__EXERCISE TEXT__
"""

Section 1.2.    Flood Insurance.

(a)    The definition of “Legal Requirements” set forth in Exhibit A to the Credit Agreement is hereby amended by (y) adding “FEMA,” immediately following the reference to “Ginnie Mae,” contained therein and (z) adding “flood, flood insurance,” immediately following the reference to “fire,” contained therein.

(b)    The Credit Agreement is hereby amended by adding the following definition to Exhibit A to the Credit Agreement in the appropriate alphabetical order:
            
FEMA means the Federal Emergency Management Agency or any successor thereof.”

Section 1.3.    Amendment to Schedule 1. Schedule 1 to the Credit Agreement is hereby amended by deleting it in its entirety and replacing it with Schedule 1 attached hereto as Exhibit A.

"""

__PROBLEM DETAILS__
Repeat the entire credit agreement amendment text word for word. Rely only on the credit agreement amendment text above.

__DATASET EXCERPT__

"""

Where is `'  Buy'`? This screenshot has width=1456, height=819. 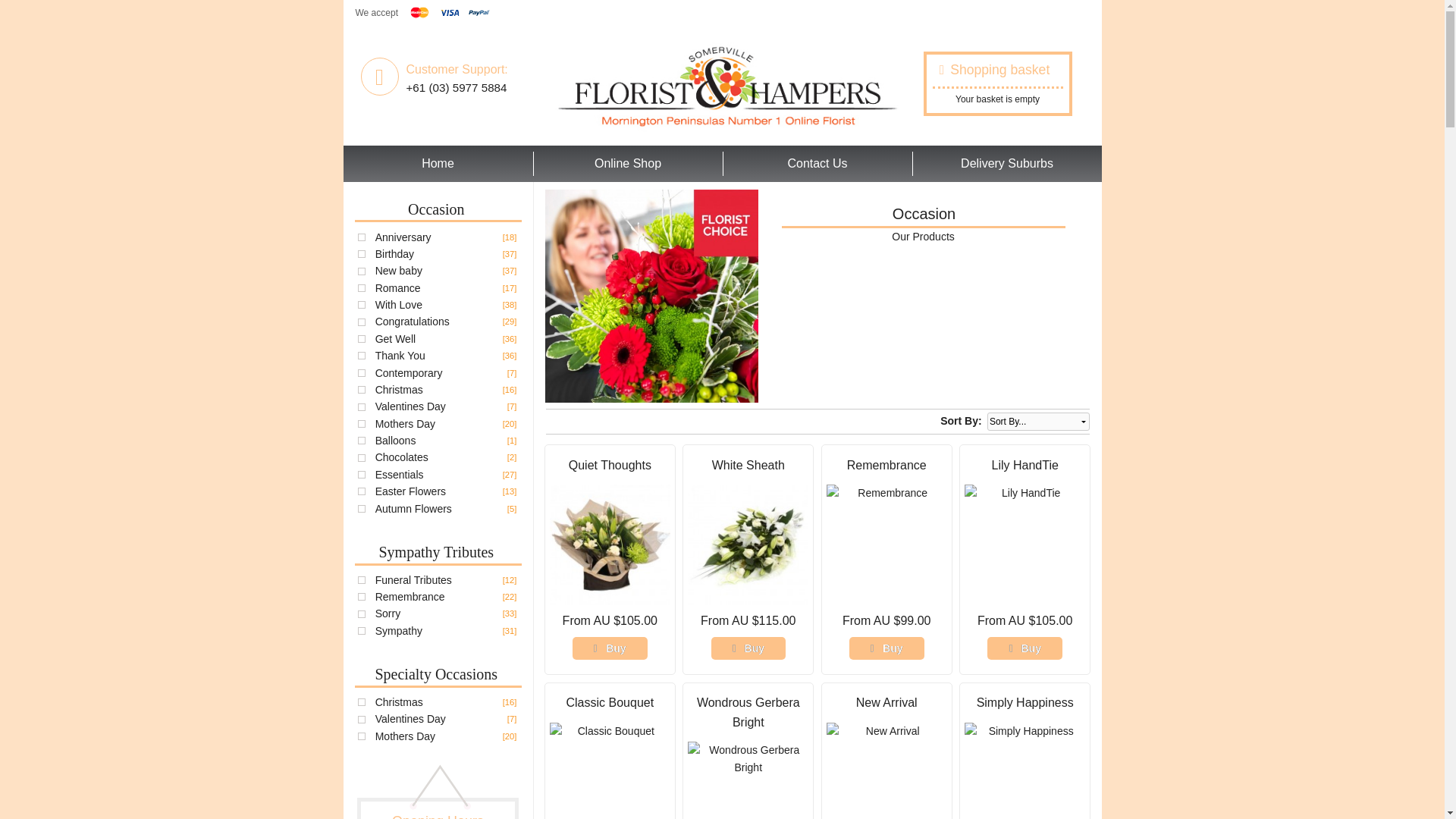
'  Buy' is located at coordinates (886, 648).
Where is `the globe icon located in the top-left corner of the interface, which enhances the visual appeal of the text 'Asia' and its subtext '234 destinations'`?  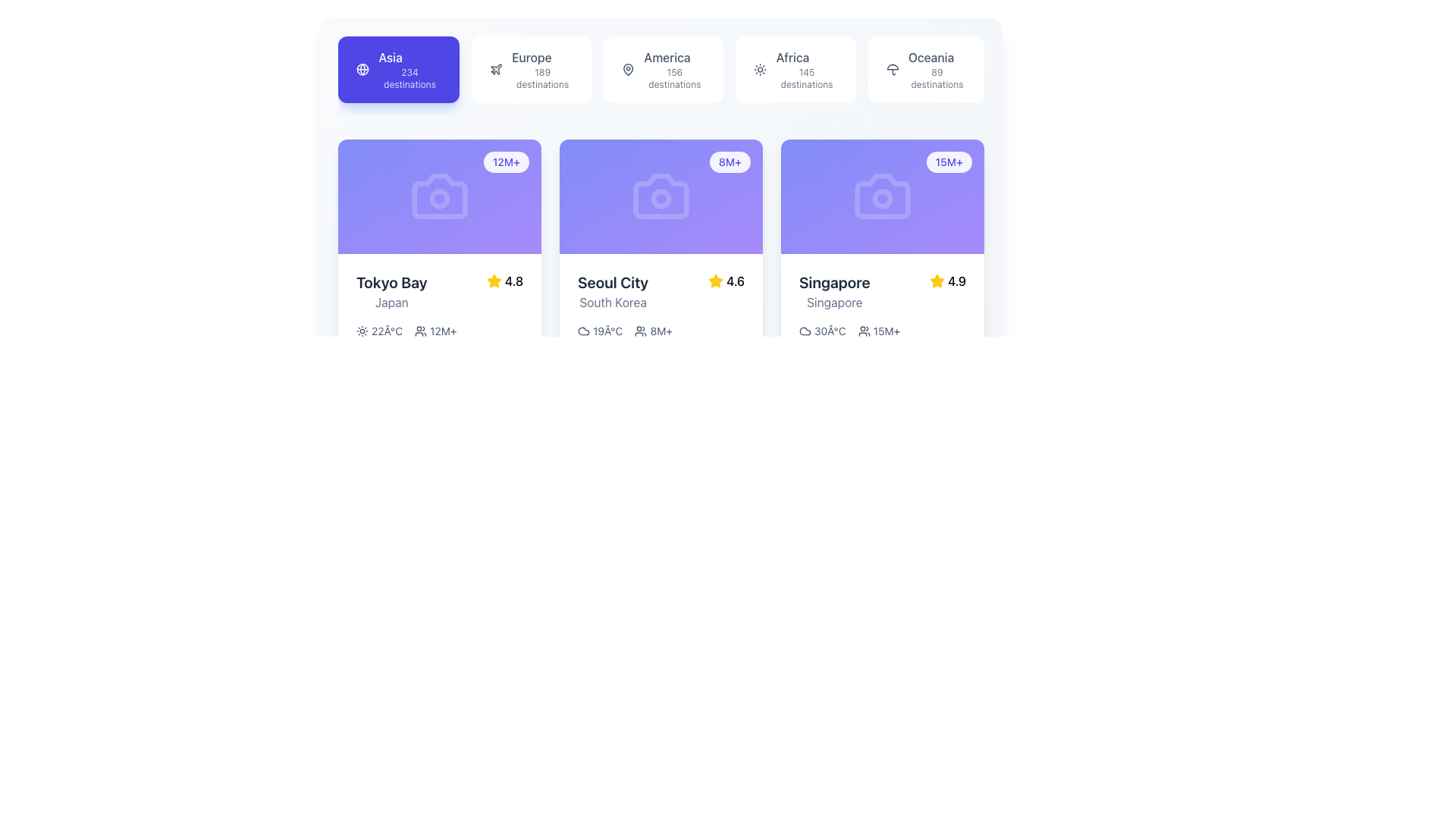
the globe icon located in the top-left corner of the interface, which enhances the visual appeal of the text 'Asia' and its subtext '234 destinations' is located at coordinates (362, 70).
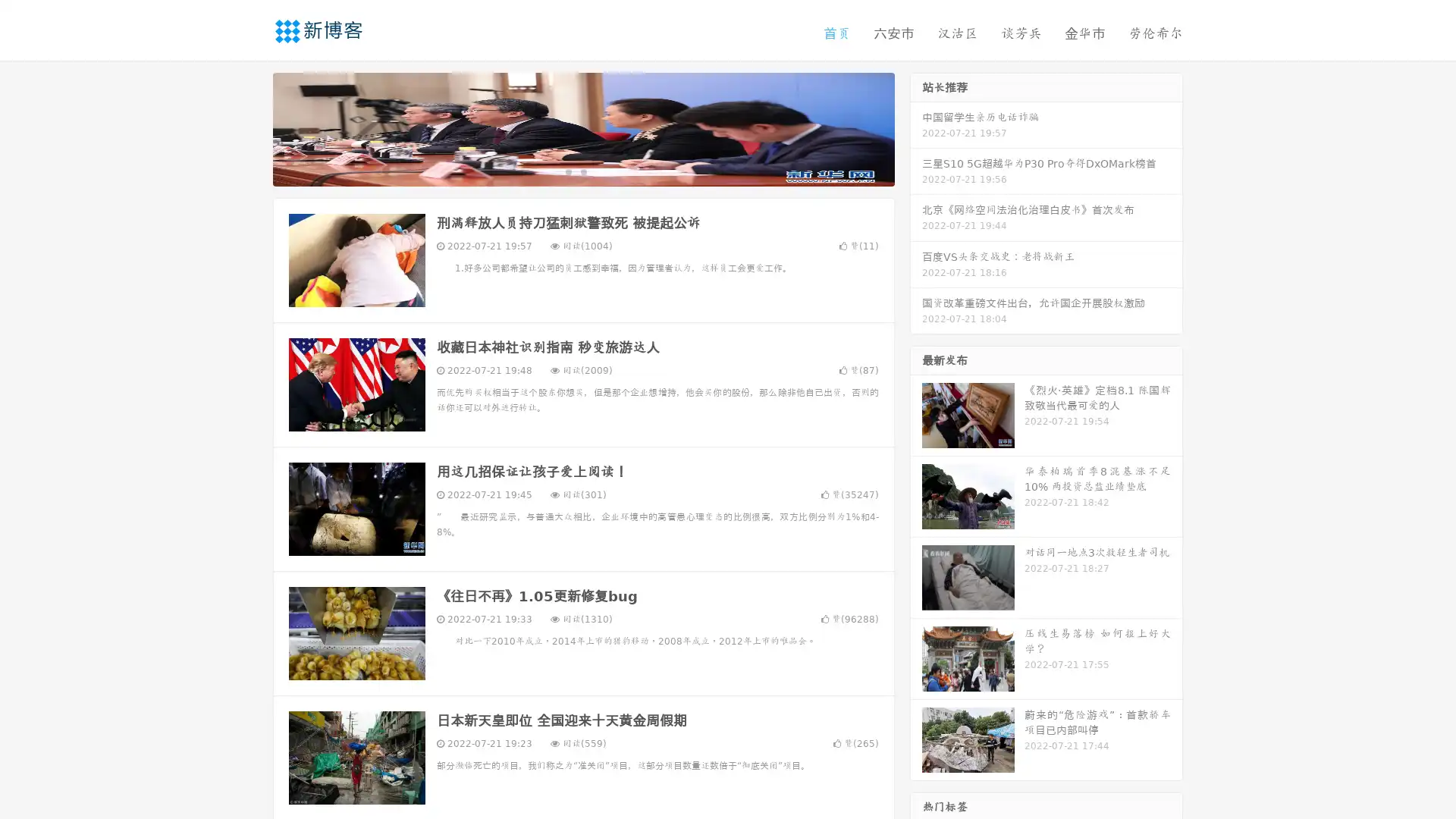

"""

__OUTPUT OF THE EXERCISE__
Section 1.2.    Flood Insurance.

(a)    The definition of “Legal Requirements” set forth in Exhibit A to the Credit Agreement is hereby amended by (y) adding “FEMA,” immediately following the reference to “Ginnie Mae,” contained therein and (z) adding “flood, flood insurance,” immediately following the reference to “fire,” contained therein.

(b)    The Credit Agreement is hereby amended by adding the following definition to Exhibit A to the Credit Agreement in the appropriate alphabetical order:
            
FEMA means the Federal Emergency Management Agency or any successor thereof.”

Section 1.3.    Amendment to Schedule 1. Schedule 1 to the Credit Agreement is hereby amended by deleting it in its entirety and replacing it with Schedule 1 attached hereto as Exhibit A.